Watch it for the future. If CaMeL matures into a production-ready library, its capability model could complement bot-bottle's network-layer controls — bot-bottle handles "which hosts can the agent reach" while CaMeL handles "what data can flow to those hosts." The combination would be defense-in-depth across both network and application layers.

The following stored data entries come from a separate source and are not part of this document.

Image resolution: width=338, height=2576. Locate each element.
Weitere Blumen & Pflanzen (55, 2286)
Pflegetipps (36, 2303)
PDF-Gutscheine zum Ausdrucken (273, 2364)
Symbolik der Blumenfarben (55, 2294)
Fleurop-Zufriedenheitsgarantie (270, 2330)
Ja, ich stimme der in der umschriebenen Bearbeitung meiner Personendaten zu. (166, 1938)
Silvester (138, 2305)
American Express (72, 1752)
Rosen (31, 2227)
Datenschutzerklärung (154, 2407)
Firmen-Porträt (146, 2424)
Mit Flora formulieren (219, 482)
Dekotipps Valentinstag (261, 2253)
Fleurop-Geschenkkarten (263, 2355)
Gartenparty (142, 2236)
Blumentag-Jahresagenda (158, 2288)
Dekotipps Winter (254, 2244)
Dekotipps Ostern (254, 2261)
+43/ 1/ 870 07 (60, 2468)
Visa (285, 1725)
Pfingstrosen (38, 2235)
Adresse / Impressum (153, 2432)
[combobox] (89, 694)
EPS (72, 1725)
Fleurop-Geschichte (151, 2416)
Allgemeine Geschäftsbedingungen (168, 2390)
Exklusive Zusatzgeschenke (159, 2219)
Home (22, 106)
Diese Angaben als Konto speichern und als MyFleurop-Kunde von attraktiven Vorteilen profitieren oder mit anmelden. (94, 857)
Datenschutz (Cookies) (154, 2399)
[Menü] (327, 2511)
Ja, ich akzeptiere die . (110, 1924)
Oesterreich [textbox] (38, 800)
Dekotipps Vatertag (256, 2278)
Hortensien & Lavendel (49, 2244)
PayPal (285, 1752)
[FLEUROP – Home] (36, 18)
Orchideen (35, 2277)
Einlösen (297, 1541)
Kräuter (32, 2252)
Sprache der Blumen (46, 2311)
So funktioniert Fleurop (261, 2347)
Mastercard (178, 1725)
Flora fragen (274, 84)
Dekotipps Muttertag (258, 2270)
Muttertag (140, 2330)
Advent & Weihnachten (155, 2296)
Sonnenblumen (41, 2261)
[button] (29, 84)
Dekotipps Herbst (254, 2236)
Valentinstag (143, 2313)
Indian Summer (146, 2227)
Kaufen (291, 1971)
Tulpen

For now, our phases stand: Phase 1 (outbound secret exfiltration via DLP addon) and Phase 2 (inbound prompt injection via naive pattern detector) address bot-bottle's immediate needs at the network layer where we already operate.
Open questions
- Performance: How much latency does Python string-matching add? Benchmark against pipelock.
- False positives: Will entropy detector trip on legitimate high-entropy traffic (e.g., binary API responses)? Need real-world testing.
- Coverage: Are regex patterns sufficient, or do we need more sophisticated token detection (e.g., format validation)?
- Upstream: If we build this, should we upstream it as an option to pipelock, or keep it bot-bottle-specific?
- CaMeL long-term: Monitor the project for production readiness. If it stabilizes, evaluate as a complementary application-layer defense alongside our network-layer DLP.